The Ministry of Education (MOE) is reportedly drafting a four-year, NT$500 million (US$16.8 million) plan to recruit African undergraduate and graduate students, to help train the kind of professionals needed to work in priority industries in which Taiwan plays a leading role.
Reports of the plan, which surfaced a week ago, cited sources who talked about establishing dual-degree programs between Taiwanese and African universities, saying that some local schools had already started recruiting in Africa.
It sounded like another admirable effort to expand Taiwan’s soft power, harnessing one of the nation’s strengths — its tertiary institutions — with one of its weaknesses, a shortage of students.
However, another story was published just a few days earlier about the alleged exploitation of foreign students through work-study “internships.” It involved Swazi students enrolled at Mingdao University and questions about donations paid to the school by companies employing the student interns.
It turned out that the ministry had been forced to intervene in late November 2018 after it learned of media reports in Eswatini about how the business administration students at Mingdao were working 40 hours per week skinning chickens at a Changhua County factory in return for tuition and accommodation. The ministry ordered the school to cancel the work contracts and help the students return to a full-time class schedule.
The ministry was already well aware that the recruitment of foreign students from New Southbound Policy nations and others was open to abuse, as earlier that November it had reprimanded the University of Kang Ning over its recruitment of Sri Lankan high-school graduates who ended up working illegally at underground factories and slaughterhouses in Taipei and Tainan.

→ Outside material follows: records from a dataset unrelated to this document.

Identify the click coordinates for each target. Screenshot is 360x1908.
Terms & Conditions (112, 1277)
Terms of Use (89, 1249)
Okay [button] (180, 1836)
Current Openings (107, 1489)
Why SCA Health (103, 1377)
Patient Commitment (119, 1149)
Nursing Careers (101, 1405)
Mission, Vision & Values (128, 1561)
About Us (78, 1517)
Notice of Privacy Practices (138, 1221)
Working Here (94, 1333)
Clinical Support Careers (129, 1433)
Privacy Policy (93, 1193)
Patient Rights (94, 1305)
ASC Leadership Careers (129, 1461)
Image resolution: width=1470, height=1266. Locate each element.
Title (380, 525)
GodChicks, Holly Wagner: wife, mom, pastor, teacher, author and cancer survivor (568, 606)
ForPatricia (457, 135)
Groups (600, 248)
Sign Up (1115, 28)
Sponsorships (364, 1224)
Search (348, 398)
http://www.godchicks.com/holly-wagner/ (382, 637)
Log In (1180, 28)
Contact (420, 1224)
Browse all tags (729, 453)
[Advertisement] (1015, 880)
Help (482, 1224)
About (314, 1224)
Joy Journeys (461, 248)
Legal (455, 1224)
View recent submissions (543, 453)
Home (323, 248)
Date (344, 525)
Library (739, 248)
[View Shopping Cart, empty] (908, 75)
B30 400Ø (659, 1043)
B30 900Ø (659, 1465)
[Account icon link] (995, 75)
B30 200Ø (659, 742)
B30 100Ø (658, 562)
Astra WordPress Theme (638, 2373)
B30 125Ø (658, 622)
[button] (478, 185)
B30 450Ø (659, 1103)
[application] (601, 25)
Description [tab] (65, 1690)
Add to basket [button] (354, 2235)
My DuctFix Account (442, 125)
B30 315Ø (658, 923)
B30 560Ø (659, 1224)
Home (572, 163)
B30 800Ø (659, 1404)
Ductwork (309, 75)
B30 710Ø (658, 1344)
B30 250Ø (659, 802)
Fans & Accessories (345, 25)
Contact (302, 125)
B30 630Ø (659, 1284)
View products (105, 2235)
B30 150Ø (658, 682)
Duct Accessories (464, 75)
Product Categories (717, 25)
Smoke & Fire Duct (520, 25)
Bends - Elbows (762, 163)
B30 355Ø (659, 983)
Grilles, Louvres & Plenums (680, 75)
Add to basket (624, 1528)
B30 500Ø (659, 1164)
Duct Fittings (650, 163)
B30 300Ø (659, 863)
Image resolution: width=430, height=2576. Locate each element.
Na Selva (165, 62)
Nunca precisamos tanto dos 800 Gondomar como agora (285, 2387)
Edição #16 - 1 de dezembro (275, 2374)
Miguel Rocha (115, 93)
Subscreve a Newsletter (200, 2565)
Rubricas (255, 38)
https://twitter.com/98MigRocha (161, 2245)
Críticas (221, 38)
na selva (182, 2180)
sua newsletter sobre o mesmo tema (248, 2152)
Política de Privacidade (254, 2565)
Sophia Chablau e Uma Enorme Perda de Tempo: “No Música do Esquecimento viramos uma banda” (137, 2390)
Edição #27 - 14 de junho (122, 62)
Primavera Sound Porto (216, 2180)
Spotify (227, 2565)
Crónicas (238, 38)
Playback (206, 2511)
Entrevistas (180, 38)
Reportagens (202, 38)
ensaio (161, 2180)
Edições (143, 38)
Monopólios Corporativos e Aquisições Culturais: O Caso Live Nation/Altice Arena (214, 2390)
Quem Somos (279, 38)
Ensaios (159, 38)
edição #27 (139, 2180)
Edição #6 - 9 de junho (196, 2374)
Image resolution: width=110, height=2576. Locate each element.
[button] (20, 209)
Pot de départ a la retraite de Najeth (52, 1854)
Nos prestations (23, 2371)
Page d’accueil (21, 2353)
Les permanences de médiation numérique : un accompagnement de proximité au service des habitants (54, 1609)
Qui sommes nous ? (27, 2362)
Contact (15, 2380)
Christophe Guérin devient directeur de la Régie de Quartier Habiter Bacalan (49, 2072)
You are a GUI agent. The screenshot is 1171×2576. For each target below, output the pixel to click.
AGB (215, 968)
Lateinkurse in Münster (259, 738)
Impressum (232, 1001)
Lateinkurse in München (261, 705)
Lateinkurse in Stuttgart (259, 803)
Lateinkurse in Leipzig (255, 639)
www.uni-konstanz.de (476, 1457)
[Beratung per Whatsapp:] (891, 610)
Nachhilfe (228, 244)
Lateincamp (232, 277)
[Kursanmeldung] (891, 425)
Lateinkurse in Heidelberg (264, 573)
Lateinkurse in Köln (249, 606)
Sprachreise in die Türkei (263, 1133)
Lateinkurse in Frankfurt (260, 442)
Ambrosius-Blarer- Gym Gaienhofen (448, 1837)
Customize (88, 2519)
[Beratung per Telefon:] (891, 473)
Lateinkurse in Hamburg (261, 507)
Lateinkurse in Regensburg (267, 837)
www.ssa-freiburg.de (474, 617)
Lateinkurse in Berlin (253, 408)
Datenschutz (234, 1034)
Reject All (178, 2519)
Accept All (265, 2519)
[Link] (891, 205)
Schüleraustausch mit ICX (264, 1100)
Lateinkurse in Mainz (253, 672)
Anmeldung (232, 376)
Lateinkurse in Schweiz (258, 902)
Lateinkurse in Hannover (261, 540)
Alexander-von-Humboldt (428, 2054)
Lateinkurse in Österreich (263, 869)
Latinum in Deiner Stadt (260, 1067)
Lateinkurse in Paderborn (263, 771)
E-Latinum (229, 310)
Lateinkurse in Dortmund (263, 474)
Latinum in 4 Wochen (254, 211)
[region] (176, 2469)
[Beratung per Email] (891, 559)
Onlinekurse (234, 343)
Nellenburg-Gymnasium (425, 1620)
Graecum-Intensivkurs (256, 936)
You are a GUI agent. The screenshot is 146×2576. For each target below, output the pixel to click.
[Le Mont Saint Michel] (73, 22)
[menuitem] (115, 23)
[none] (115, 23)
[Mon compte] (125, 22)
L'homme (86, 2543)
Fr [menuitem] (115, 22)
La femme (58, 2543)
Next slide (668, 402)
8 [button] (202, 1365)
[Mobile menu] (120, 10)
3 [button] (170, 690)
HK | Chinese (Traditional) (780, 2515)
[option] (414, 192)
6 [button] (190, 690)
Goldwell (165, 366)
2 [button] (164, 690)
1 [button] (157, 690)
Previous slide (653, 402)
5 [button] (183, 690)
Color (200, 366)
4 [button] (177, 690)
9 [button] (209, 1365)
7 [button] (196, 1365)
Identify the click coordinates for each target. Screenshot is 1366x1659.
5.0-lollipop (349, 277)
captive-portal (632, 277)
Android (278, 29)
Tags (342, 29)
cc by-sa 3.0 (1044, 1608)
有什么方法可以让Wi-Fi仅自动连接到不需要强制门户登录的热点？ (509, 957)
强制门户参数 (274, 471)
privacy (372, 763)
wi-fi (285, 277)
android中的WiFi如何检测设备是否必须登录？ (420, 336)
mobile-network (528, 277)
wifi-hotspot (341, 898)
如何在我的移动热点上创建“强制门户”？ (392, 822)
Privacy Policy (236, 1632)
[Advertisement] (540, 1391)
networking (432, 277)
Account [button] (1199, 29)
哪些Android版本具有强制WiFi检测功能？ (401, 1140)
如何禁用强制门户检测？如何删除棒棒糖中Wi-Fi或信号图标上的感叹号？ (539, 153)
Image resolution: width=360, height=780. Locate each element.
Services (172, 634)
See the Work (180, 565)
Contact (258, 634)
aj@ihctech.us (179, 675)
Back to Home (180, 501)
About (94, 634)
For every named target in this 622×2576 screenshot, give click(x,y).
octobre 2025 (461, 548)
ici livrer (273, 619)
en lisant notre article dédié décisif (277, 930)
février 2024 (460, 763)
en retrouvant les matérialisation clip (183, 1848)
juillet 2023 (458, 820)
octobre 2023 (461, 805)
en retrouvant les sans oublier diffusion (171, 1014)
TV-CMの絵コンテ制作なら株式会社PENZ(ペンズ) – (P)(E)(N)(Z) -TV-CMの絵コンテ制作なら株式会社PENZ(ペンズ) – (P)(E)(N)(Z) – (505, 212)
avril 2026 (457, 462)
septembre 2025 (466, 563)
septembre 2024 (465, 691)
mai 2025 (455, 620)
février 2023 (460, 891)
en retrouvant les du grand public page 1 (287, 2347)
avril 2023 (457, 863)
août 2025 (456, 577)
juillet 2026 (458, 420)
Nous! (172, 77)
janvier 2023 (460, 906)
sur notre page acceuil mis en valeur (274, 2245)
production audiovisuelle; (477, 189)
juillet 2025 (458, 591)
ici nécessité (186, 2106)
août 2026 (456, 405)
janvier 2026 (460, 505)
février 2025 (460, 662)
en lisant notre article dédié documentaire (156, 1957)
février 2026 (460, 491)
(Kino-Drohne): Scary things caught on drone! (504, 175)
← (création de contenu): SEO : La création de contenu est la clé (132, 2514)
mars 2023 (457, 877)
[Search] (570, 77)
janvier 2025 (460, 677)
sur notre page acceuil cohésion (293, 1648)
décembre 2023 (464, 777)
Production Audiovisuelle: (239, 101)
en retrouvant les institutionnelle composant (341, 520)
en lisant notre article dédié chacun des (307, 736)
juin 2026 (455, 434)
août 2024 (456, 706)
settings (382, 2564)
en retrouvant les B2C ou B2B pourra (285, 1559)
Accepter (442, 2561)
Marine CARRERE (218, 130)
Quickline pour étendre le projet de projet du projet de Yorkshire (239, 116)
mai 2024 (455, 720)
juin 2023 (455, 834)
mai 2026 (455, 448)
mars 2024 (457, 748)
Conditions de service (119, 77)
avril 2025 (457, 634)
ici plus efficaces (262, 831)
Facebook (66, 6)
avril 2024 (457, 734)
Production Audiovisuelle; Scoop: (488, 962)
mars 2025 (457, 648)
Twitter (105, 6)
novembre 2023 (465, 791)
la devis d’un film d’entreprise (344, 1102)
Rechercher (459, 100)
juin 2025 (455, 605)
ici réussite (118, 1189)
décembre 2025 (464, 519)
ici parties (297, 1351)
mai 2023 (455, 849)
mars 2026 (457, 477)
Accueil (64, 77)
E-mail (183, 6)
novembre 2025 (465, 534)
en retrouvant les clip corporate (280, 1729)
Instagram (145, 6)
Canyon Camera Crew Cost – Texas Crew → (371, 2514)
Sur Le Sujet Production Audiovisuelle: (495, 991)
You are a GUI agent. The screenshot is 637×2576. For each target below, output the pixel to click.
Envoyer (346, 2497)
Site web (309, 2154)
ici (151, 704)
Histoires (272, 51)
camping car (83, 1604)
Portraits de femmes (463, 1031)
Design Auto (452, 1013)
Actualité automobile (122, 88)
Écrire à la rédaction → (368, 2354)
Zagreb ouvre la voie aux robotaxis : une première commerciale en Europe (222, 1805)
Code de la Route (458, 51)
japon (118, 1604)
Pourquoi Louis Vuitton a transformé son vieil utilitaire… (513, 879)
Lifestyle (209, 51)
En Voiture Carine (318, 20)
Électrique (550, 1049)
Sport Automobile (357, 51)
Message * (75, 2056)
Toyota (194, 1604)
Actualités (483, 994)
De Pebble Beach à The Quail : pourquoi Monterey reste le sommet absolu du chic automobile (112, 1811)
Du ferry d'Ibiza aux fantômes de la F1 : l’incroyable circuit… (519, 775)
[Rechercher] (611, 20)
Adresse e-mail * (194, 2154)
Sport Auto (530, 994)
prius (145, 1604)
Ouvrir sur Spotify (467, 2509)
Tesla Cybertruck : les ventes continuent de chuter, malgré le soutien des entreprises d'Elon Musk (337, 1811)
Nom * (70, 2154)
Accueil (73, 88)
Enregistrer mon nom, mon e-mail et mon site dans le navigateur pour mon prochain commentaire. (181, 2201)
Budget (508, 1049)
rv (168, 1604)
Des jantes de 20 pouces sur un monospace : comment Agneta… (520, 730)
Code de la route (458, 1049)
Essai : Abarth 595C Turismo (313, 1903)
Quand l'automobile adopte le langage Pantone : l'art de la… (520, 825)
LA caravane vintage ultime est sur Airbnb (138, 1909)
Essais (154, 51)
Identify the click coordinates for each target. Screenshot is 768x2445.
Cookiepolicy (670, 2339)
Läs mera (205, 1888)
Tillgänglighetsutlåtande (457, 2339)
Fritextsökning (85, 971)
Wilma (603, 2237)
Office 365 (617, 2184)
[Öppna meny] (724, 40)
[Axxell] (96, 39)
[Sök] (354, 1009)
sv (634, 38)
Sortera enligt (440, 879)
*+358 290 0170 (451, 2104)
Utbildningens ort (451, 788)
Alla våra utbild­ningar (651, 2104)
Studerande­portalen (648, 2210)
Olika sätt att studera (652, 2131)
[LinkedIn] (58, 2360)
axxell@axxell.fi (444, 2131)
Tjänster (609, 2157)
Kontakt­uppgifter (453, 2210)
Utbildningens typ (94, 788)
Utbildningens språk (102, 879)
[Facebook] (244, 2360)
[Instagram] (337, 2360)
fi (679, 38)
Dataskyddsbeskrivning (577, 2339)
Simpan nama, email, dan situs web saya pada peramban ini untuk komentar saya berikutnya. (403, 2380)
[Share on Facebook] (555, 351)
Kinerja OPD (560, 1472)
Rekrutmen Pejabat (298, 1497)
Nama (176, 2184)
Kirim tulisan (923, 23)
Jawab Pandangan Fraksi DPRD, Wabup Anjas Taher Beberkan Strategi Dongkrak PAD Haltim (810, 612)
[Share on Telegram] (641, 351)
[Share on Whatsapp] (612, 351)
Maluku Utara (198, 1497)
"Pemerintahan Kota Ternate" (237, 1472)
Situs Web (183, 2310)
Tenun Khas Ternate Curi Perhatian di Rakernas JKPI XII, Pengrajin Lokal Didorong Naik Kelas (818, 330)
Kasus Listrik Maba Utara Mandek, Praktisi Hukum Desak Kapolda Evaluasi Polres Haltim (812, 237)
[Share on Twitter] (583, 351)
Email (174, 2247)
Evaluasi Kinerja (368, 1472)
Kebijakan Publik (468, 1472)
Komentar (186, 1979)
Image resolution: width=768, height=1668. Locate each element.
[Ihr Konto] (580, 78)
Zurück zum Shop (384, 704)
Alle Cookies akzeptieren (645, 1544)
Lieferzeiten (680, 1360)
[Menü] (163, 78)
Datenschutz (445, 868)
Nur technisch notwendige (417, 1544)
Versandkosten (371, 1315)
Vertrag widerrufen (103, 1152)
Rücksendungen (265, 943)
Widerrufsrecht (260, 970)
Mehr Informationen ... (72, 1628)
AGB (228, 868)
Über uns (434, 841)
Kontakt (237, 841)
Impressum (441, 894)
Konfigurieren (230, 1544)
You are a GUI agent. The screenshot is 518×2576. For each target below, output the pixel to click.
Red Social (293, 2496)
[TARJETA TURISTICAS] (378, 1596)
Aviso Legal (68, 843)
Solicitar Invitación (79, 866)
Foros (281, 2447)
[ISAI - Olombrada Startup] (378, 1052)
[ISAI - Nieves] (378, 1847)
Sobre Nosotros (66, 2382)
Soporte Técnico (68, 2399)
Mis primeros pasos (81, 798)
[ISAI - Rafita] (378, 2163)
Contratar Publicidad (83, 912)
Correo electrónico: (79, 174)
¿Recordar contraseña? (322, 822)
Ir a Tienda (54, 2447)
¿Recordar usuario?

At the time, the ministry said the Kang Ning case was an isolated incident, which it clearly was not, as more complaints have been raised since then about internship programs at other schools.
The ministry in July last year said it would supervise enrollment of foreign students to ensure that labor brokers are not involved and the schools are not advertising that students could work to pay off the cost of their schooling and that documentation and enrollment materials are available in Chinese, English and the official language of the country where students are being recruited.
Among other steps, it also encouraged students to call the Network for International Student Advisors hotline if they encountered problems.
The MOE is following the reactive, rather than proactive, route that the Fisheries Agency has been using to supervise the recruitment and treatment of foreign fishers aboard Taiwan’s deepwater fleet — with equally dismal results for the nation’s image.
Higher education and deep-sea fishing appear worlds apart, but in both cases there are Taiwanese institutions — schools and fisheries — in need of, or perhaps desperate for, people eager for the opportunity to provide for themselves and their families, and there are people who want to take advantage.
It is not enough to rest on laws and regulations and hope that everyone will follow the rules, especially when there has been direct evidence that too many do not.
The MOE must take more aggressive steps to protect students who move far from home and their families to study, and to protect Taiwan’s reputation.
All the positive media coverage of this nation’s democracy, of the government’s success in preventing the spread of COVID-19 and its efforts to provide masks and other medical equipment to those in need can be tarnished by news reports in students’ home countries of abuse allegations and broken promises.
Education ministry officials appear in need of some remedial education.